There was a stretch of hockey during the Kings Stanley Cup run, specifically during the Phoenix series, where Dwight King was scoring all teh goalz. He had four in three games, and all the sudden a lot of fans, myself included, found ourselves having a “Wait, who’s that guy” moment.

I laughed him off a bit (I’m sure there’s podcasts that’d back that up), because he’s kinda of a goofy looking, big hulking dude who, at a glance, you would think is an enforcer. I mean, he’s huge.

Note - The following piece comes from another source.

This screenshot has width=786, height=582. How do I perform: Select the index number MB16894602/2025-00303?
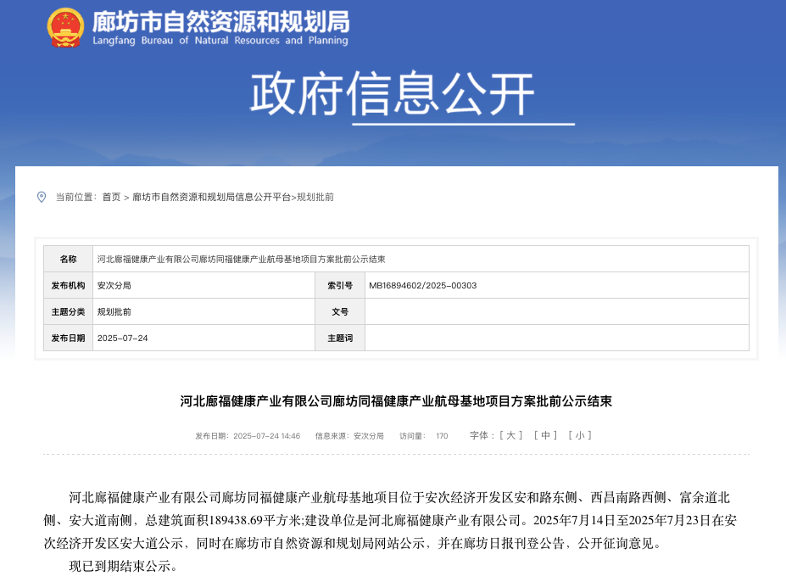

Still, he kept doing things that made me sit up and take notice in playoffs. If you recall the third goal the Kings scored on their now-infamous Three Goal Powerplay in Game 6 of the Stanley Cup Final, he comes up the ice with a lot of speed for a guy who’s 6’3″ and some 234 pounds, drives wide, puts the puck under the d-man’s stick (that’s the part that gets me – skills), and gets the puck to the dangerous part of the ice. Then Trevor Lewis puts it home, and King has one of his two assists in the Cup-clinching game.

He was definitely a role player for the Kings in playoffs, and he played it well. Use that big body, don’t kill the team, any offense we get is a bonus. 

I looked into him a little bit today, and there’s a chance this guy could turn out to be one hell of an NHLer (maybe Kings fans already knew that – most of us didn’t).

For starters, the kid just turned 23 in July. He only has 33 career NHL games so far, but he’s scored a decent 14 points along the way. He also put up another eight points in 20 playoff games. (Advanced stats crowd – his Corsi On is good, PDO is a little high, nothing that stands out all that much from what I could tell.) And if you go farther back, he’s provided offense before.

As a rookie in the AHL, King scored 24 times, and totalled 52 points. In the WHL, his stat line the year he got drafted in the fourth round was 34 goals, 35 assists for 69 points, with a low but not too-low PIM count of 56.

The Kings have him under contract for two more seasons at a mere $750,000, making King the prime example of how you build a successful salary cap team. You need some of your prospects on entry-level deals to contribute at high levels so you have room to pay the rest of the guys you need. You need to draft well, and get lucky.

I’m not sure what his ceiling in the NHL is, but if he can be a 50-point big body that’s capable of understanding his role on a team, he’s going to command one hearty paycheque down the road.